En 1998, Abdoulaye N’Diaye meurt à 104 ans à la veille de la réception de sa Légion d’honneur. Il était le dernier survivant des 200 000 Tirailleurs engagés dans la Première Guerre mondiale. C’est à la suite de cela que Philippe Guionie décide d’entreprendre un travail de mémoire sur les anciens combattants africains ; ces hommes qui ont été enrôlés de force dans les armées françaises et qui ont défendu «la mère patrie» dans les deux Grandes Guerres, engagés plus tard en Indochine et en Algérie pour mater leurs frères dans leur combat anticolonial ; et ségrégés, moqués et oubliés par la France.
L’historien photographe dit : «J’ai voulu inscrire en photos cette histoire humaine et l’inscrire dans le temps». Pari gagné par l’artiste, car il réussit à faire des ces anciens combattants des hommes tout court. Ces immenses photos en noir et blanc interpellent et interrogent.
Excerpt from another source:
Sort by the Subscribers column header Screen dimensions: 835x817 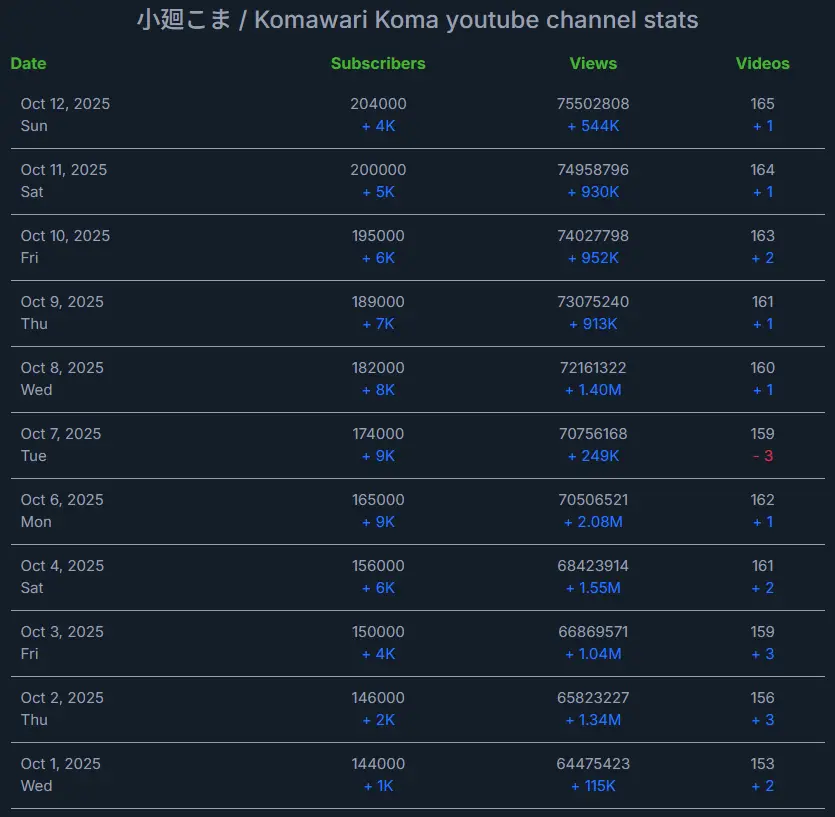pos(378,63)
Devant la réclame «y a bon banania» qui exsude le racisme primaire et qui avait irrité le conciliant Senghor, «Je déchirerai les rires banania sur tous les murs de Paris», écrivait-il, le visiteur de l’expo aussi sent sourdre la colère en lui. Surtout devant les stèles peintes en blanc du cimetière de Thiaroye, photographiées par Philippe Guionie. Ces tombes blanches avec des coquillages sont celles des combattants noirs morts sans combattre. Pourquoi alors la France retourne ses armes contre eux ?
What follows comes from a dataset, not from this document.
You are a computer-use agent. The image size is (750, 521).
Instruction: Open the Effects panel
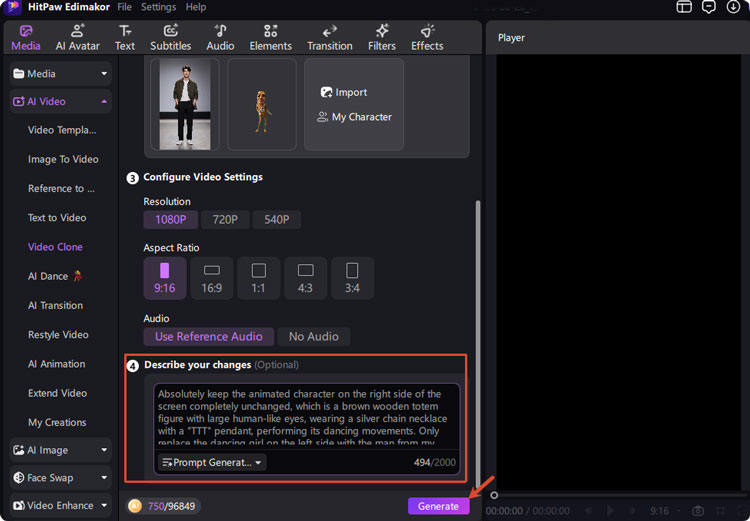(x=427, y=38)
Suivent une galerie de portraits d’hommes du Sénégal, du Bénin et de la Guinée. Celui D’Adiouna Barry, un vieil homme en boubou, le keffieh autour des épaules et les yeux fermés sur quelque douleur indicible. Une auréole de lumière lui donne un air christique. Et celui de Mariama Sané, veuve de tirailleur, et de son fils. On est touché par la tristesse du regard de cette femme emmitouflée dans une gaze blanche, son fils surgissant dans son dos comme une ombre aux contours indéfinis. Un fond noir de deuil leur donne une allure fantomatique et irréelle.
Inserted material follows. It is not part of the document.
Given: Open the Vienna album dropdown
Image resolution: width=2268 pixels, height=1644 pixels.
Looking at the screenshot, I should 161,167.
Et la mise en abyme de certaines photos, comme celles d'Ousmane Kassé et de Boniface d’Olivera. Dans ces deux photos, deux mains noires et parcheminées tiennent entre les doigts des photos de jeunes recrues. On devine que ces éphèbes noirs et ces mains sont une même personne à deux époques différentes. Plongeon dans le temps, aller-retour entre le zénith et le crépuscule d’une vie. A voir ces doigts arthritiques et ses mains décaties brandir des photos de jeunesse, on se dit qu’ils méritent le respect et la considération de ce pays à qui ils ont donné la meilleure part de leur vie : leur jeunesse. Et leurs enfants aussi doivent fouler librement le sol de France pour la dette de sang.
Philippe Guionie réussit à travers ces photos à devenir un passeur de mémoire et à transmettre à travers cette expo la tragédie des hommes et des femmes oubliés de la France et abandonnés par les politiques de leur pays.
Mais on regrettera qu’aucun ancien combattant burkinabé ne figure dans ces portraits. Un oubli qui vexe les fils d’anciens combattants passés voir l’exposition.